Crash and Bang have gone to bed. They had sleepovers in each other’s beds the past couple nights. They really do love each other. It’s hard to tell sometimes. Tonight is a school night so they are back in their own bed. At 2 am I will be in my own bed, too. Can’t wait for tomorrow’s wake up call!

In 15 minutes I board my plane to Halifax. Good night my dear readers.

Here I Go Again

My brother left the hotel at 3:40 this morning for his flight to Atlanta to Detroit to South Korea. All thought it’s a 16 hour flight, because of the time change he’ll get in 36 hours later than he started. He’s 13 hours ahead of our parents and 12 hours ahead of us.

Now it’s my turn. I’m on my flight to Atlanta (technically, this will get posted when get into the Atlanta airport). Unfortunately, my brother will be taking off from Atlanta at the same time I’m landing, so I won’t get to meet up with him like I did on my trip down. I’ll have a 3 hour and 45 minute layover there before flying to NY where I have a 3 hour layover before flying to Halifax.

It was an awesome trip. I tried to document some of it: the 6 legs on the trip down, the baseball game, the trip to Florida, my grandmother’s service.

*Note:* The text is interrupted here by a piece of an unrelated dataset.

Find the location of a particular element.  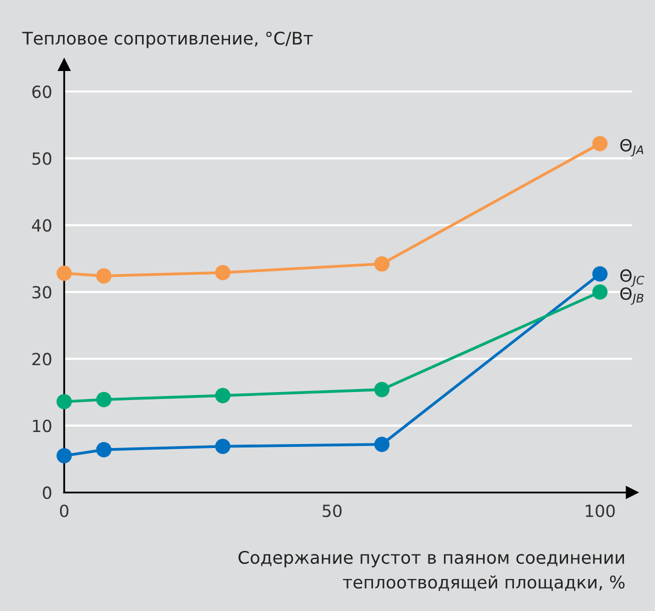

y-tick-label: 40 is located at coordinates (42, 226).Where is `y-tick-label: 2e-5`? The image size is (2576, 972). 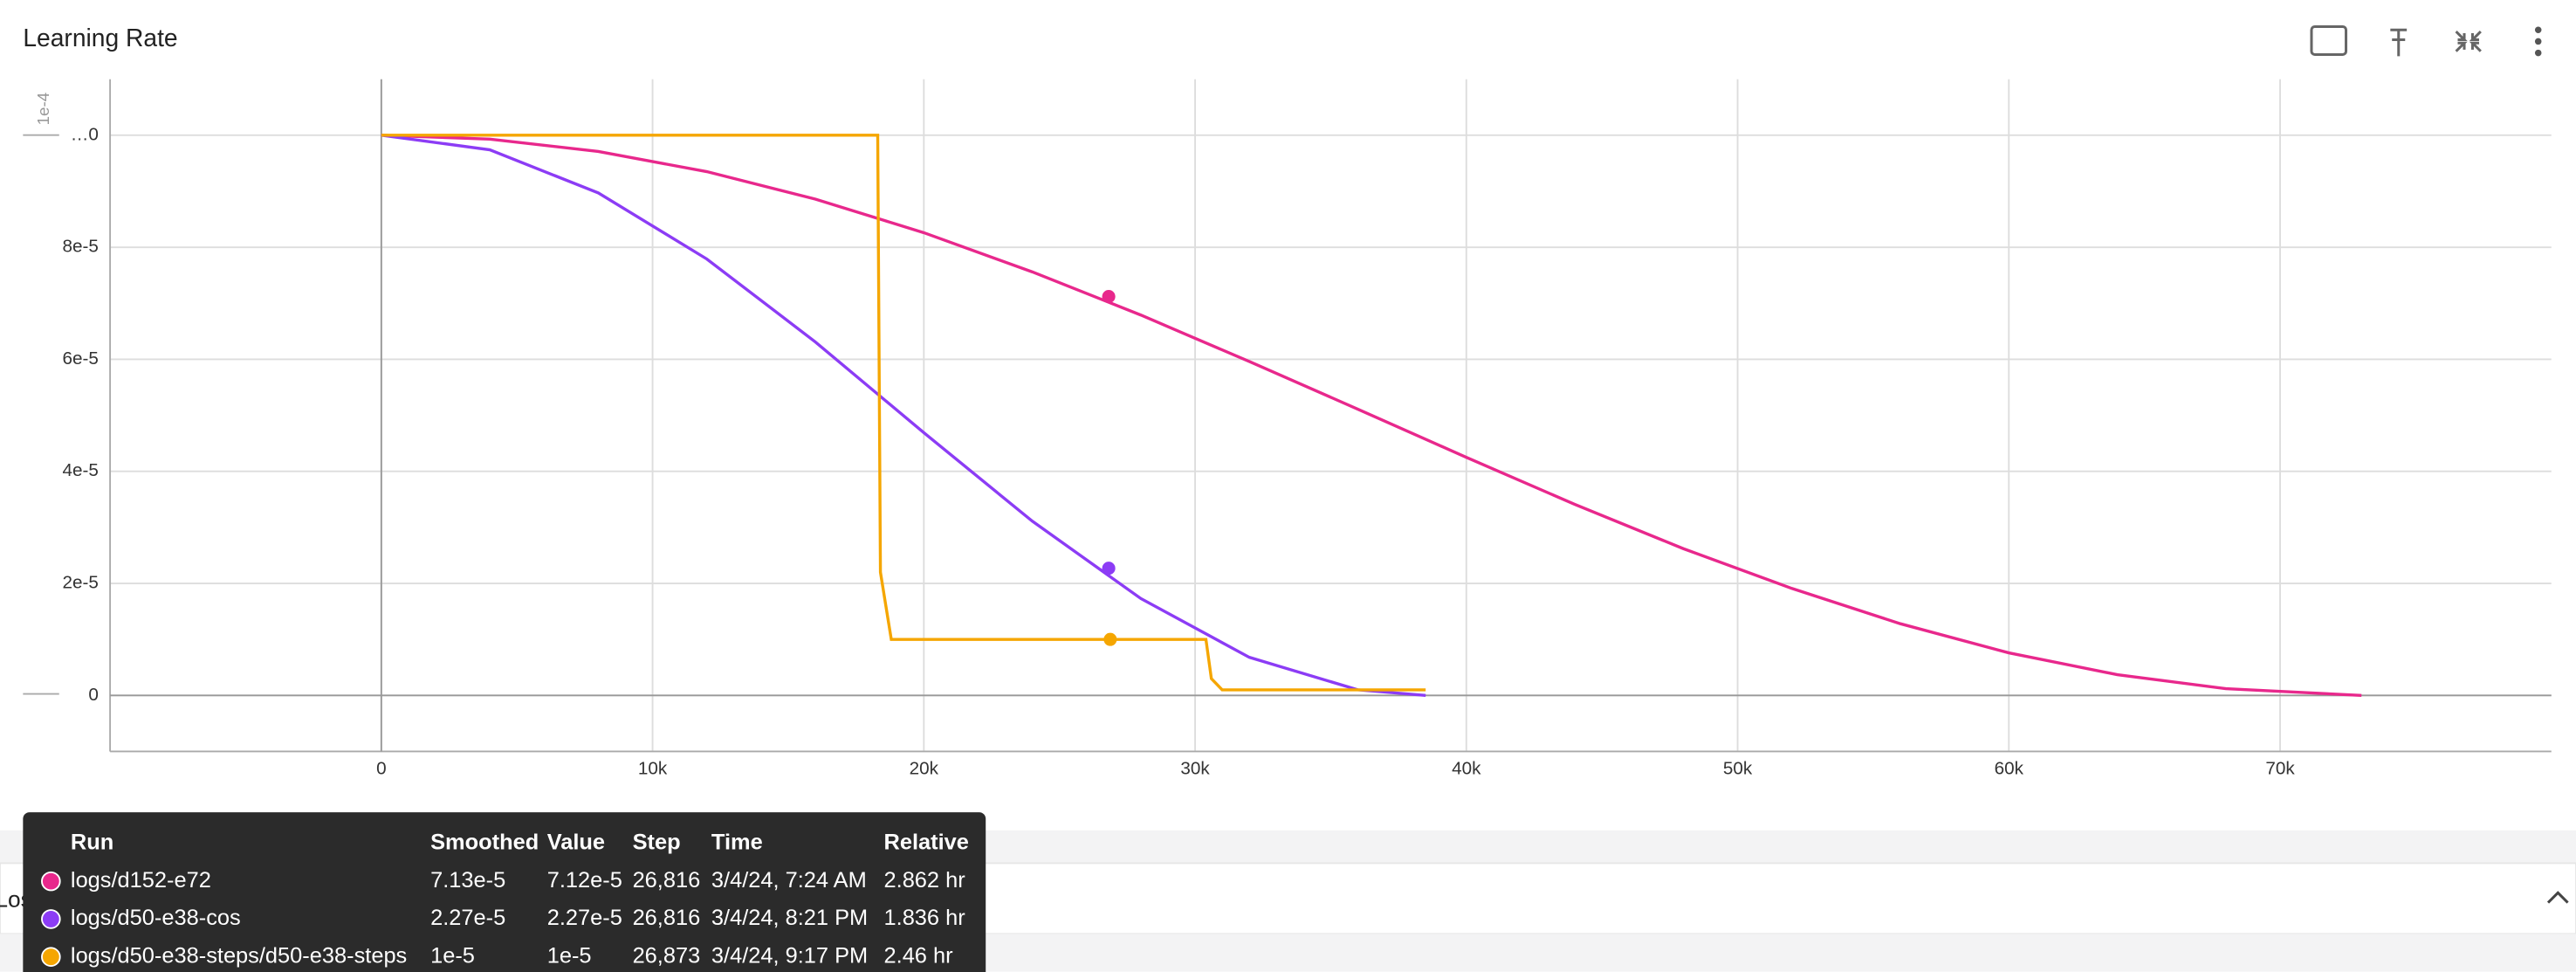 y-tick-label: 2e-5 is located at coordinates (81, 582).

I was home with my parents and now I’m heading home to my wife and kids. It was tough hugging my parents good bye. Just as it was tough kissing Crash and Bang and DW goodnight before coming. Hopefully, we’ll be able to make a trip down with the kids this summer. I really would like to see more family and give Crash and Bang a chance to see their cousins. Crash was only 3 the last time he went (he’s turning 8 soon). Bang hasn’t been to the States, yet.

Thank God for technology to help us keep in touch! Facebook. Skype. Google Hangouts. We make the most of them!

The Dragonfly

It is believed by some that the dragonfly represents change and transformation. There is no greater transformation than that after one passes on. So the dragonfly has come to represent loved ones coming back to visit us. I hadn’t heard of this until there was a death in the family and one particular dragonfly hung around for 3 days. Since then, for me,  the dragonfly has come to represent those who have passed on.

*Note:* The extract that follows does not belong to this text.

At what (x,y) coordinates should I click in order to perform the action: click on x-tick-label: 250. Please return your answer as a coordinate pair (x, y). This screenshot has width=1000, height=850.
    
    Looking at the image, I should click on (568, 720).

Since I arrived in Florida the night before last I hadn’t seen nor thought of dragonflies until this afternoon. We were attending a beautiful service at my  grandmother’s memorial. The vocalist was incredible. She sang Wind Beneath My Wings, Baby Face (my grandmother’s favorite), and The Lord Prayer. Her voice was as clear as the skies and as strong as the Florida sun. My grandmother was a pretty strong woman, too. Her will was the way and it wasn’t easily changed.

After the service there was lunch. Just off the lunch room was enclosed porch, what could be called a sun room. I went there to see the photo of my grandmother and her urn. I look out the window and what do I see? Atop a birdfeeder lands a dragonfly. I’m not sure if it was looking at me or not, but I could have sworn it was. We stared at each other for about five seconds before it fluttered off.

Was grandma coming to see me? It seems too coincidental to be mere chance. Did I thank Grandma? Yes. Yes I did.